═════ Document section

Posted by: Soronel Haetir | Sep 6, 2011 9:20:28 AM
Doug, why would you say the fee pays for "pro-prisoner" uses? Maintenance on the buildings is not a pro-prisoner use, just a baseline cost of incarceration.
As for the policy, it creates disincentives for visitation when inmates' connection to family is among the key factors determining recidivism and/or success once prisoners are released. It also needlessly punishes people who committed no crimes. As Soronel points, out, it can perhaps be legally justified (though charging a fee then using the money for something else feels pretty slimy), but installing financial barriers to visitation is just crappy corrections policy.
Texas recently began deducting money from inmate commissary accounts to raise money for prison healthcare - half of the account up to $100 per year - and it is generating significant unintended consequences, like fewer commissary sales (which is a revenue generator) and increased healthcare utilization by prisoners who feel they're owed something for the money taken from them. There's a limit to how much money can be mulcted from inmate families, and given the socioeconomic background of most prisoners, you don't need to raise costs too much to reach that threshold.
The way to save money on prisons is to reduce incarceration levels; inmate families will never be able to pay the sums required to sustain America's mass incarceration regime.
Posted by: Gritsforbreakfast | Sep 6, 2011 9:59:22 AM
I do not disagree at all with your views, Grits, but it sounds that we share the view that it will be very hard to attack successfully this fee (or the one you mention in Texas) in federal court. So, my thought is that rather than spending lots of resources fighting a distracting battle trying to get these fees to go away, how about urging/forcing this fee to be earmarked only for EXTRA pro-prisoner uses.
One possibility would be to have, say, 60% of any visitor fee placed in a "reentry account" for the visited prisoner. So, while the state can get $10 for its coffers from any visit, the other $15 of the fee goes into an account that will give the prisoner some (meager) resources to supplement the usual bus ticket upon release. Now the state and the prisoner both have a financial incentive to encourage new people to visit. (The article indicates that this Arizona fee is only paid once and repeat visitors do not get any extra cost.) Give the visitors a chance to deduct the fee from their state taxes like other charitable deductions, and now we have a system that can/should help target needed resources a bit more effectively.
Again, I am not saying that such a scheme makes for good policy. But states desperate for resources are sure to employ schemes like this (as your Texas example highlights), and I am urging advocate to recognize this fiscal reality and to invest energies on trying to improve these (inevitable?) programs rather that just attack and lament them.
Posted by: Doug B. | Sep 6, 2011 10:42:11 AM
Doug, a scheme like you propose may have merit. I was reacting to the question in your headline, "is there virtue in Arizona's new inmate visitation fee?" On that score, I just don't see any "pro-prisoner" aspect to justify it. And charging a fee for background checks then using it for something else is just sleazebag politics.
Posted by: Gritsforbreakfast | Sep 6, 2011 11:45:41 AM
well soronel i guess you missed this part of the article!
" Ms. Baldo said the money would not actually pay for background checks but would go into a fund for maintenance and repairs to the prisons."
so in plain english ANOTHER govt agency is lieing though it's damn teeth!
which makes this FRAUD and misuse of public funds! sounds like someone needs to be locked up in their own prison!
Posted by: rodsmith | Sep 6, 2011 12:20:54 PM
I think this is an excellent idea. Not only are you making sure another criminal is not coming to see the person in prison, but they make them pay for it. Perfect! You never can be too sure.

══════════

▶ Requirement A
Return the lines of the listing exactly as they appear, beginning with the line that contains "Open HTTP service type dropdown" and continuing through the line that contains "tap(1305, 45)", with both of those lines included.

═════ Material for the task

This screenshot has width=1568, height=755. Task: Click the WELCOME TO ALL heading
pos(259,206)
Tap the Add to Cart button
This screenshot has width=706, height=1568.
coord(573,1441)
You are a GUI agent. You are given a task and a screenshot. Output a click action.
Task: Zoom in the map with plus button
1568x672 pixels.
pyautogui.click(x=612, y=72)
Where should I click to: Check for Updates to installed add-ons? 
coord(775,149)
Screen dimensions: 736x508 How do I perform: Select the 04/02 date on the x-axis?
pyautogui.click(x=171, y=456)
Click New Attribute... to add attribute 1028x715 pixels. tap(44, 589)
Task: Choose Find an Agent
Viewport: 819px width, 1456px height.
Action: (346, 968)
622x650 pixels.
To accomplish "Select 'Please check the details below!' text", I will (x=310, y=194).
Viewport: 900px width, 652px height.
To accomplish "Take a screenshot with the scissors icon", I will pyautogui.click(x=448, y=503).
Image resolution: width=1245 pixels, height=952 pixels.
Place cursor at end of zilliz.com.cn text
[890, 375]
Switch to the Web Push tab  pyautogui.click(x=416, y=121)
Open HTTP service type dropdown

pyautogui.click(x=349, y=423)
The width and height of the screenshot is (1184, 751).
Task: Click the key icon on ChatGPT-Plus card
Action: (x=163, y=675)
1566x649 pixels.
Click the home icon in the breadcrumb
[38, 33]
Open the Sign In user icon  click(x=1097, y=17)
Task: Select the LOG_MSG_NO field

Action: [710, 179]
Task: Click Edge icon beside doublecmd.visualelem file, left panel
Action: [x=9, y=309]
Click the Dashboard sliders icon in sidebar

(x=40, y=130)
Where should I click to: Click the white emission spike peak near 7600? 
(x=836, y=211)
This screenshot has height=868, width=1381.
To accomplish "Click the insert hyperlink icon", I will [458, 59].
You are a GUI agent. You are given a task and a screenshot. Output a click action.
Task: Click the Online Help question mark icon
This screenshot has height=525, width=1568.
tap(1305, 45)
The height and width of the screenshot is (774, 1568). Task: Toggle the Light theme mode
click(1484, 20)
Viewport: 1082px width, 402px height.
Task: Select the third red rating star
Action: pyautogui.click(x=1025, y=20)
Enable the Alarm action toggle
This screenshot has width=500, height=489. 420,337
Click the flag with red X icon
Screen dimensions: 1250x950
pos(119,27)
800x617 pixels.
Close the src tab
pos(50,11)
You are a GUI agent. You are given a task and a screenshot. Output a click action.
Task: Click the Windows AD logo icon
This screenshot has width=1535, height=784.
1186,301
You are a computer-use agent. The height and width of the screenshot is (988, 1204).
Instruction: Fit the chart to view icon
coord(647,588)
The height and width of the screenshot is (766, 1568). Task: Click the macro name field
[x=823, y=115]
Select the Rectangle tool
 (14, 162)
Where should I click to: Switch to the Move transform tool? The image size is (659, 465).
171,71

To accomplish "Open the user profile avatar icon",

══════════

▶ Requirement B
Using the comment thread above, state whether each statement agrees with it. Answer yes or no for each, and quote the words from the thread that decide it. (i) The Texas deduction for prison healthcare takes half of an inmate's commissary account, up to $100 per year. (ii) The Arizona visitation fee must be paid again on every repeat visit. (iii) Ms. Baldo said the money would pay for background checks.

▶ Finished answer A
Open HTTP service type dropdown

pyautogui.click(x=349, y=423)
The width and height of the screenshot is (1184, 751).
Task: Click the key icon on ChatGPT-Plus card
Action: (x=163, y=675)
1566x649 pixels.
Click the home icon in the breadcrumb
[38, 33]
Open the Sign In user icon  click(x=1097, y=17)
Task: Select the LOG_MSG_NO field

Action: [710, 179]
Task: Click Edge icon beside doublecmd.visualelem file, left panel
Action: [x=9, y=309]
Click the Dashboard sliders icon in sidebar

(x=40, y=130)
Where should I click to: Click the white emission spike peak near 7600? 
(x=836, y=211)
This screenshot has height=868, width=1381.
To accomplish "Click the insert hyperlink icon", I will [458, 59].
You are a GUI agent. You are given a task and a screenshot. Output a click action.
Task: Click the Online Help question mark icon
This screenshot has height=525, width=1568.
tap(1305, 45)

▶ Finished answer B
(i) Yes: "half of the account up to $100 per year"
(ii) No: "this Arizona fee is only paid once and repeat visitors do not get any extra cost"
(iii) No: "the money would not actually pay for background checks but would go into a fund for maintenance and repairs to the prisons"